◆ Document extract
- - - -

A critical difference between our method and others is that IBIS pays particular attention to ensuring the biological relevance of binding sites, and homology between the unknown query sequence and the known structures of protein complexes. Our method might miss some remote similarities which could be detectable, for example by FINDSITE, but in exchange IBIS's top ranked annotations should be considered highly reliable. Unlike other methods, IBIS does not filter out similar structures to speed up the search process, but accounts for all structures so that interesting small molecule binding complexes are easily accessible. Our method derives the actual binding sites from observed structures, and groups them to account for variations in the binding site residues due to differences in small molecule size and conformations. This is essential for proteins which are important drug targets, as they have often been co-crystallized with a great variety of inhibitors. The clustering (grouping) of binding sites by similarity is very important because it identifies the distinct binding modes and allows for an easier interpretation of the results, despite the great growth in the amount of structure data over the last several years. As we have shown, it is possible to do the clustering automatically and in a biologically meaningful way.

- - - -

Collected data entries
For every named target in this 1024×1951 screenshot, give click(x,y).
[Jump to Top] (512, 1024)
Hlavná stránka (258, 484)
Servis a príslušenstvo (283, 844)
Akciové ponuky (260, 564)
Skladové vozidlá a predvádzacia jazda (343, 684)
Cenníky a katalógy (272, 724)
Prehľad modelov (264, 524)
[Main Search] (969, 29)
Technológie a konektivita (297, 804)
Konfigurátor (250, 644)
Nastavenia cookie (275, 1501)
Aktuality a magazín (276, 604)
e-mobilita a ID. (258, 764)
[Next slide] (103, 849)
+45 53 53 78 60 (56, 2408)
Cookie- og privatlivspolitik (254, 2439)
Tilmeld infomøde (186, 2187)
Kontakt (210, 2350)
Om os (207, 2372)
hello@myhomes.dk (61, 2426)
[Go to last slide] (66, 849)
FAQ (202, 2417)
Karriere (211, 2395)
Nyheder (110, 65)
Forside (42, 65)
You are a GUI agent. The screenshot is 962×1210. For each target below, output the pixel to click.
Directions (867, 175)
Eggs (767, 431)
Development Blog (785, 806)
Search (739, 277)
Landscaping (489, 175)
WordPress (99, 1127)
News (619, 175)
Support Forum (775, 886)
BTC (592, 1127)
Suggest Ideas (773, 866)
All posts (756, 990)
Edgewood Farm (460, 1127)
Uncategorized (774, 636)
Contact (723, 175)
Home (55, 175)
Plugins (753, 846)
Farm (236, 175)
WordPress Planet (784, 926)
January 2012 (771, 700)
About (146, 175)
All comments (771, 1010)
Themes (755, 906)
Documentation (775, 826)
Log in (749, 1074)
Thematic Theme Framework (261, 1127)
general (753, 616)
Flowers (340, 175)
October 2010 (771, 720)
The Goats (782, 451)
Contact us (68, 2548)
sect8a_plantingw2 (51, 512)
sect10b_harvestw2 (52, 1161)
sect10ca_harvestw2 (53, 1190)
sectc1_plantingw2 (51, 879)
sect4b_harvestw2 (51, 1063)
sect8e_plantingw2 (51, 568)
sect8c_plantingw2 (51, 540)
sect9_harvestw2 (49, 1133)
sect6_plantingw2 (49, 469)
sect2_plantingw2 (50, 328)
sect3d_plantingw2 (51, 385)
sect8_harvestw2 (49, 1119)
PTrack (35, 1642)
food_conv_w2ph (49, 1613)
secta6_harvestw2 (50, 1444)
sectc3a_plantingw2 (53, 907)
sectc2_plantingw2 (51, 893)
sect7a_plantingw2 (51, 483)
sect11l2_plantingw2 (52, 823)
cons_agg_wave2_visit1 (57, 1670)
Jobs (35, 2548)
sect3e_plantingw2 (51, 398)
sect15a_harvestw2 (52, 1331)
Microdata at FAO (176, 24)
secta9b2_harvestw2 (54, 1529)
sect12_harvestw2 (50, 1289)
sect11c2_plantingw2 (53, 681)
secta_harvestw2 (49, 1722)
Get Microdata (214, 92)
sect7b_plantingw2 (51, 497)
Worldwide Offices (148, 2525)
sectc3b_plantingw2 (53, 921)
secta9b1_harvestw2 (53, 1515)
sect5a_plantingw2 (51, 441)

- - - -

◆ What needs to be done
Using the IBIS passage, answer these questions:
1. Which method does it name as possibly detecting remote similarities that IBIS might miss?
2. Instead of filtering out similar structures to speed up the search, what does IBIS do?
3. Why does it say deriving and grouping binding sites is essential for proteins that are important drug targets?
These rows are separate material from the IBIS passage.

◆ Answer for the task
1. FINDSITE.
2. It accounts for all structures, so interesting small molecule binding complexes are easily accessible.
3. Such proteins have often been co-crystallized with a great variety of inhibitors.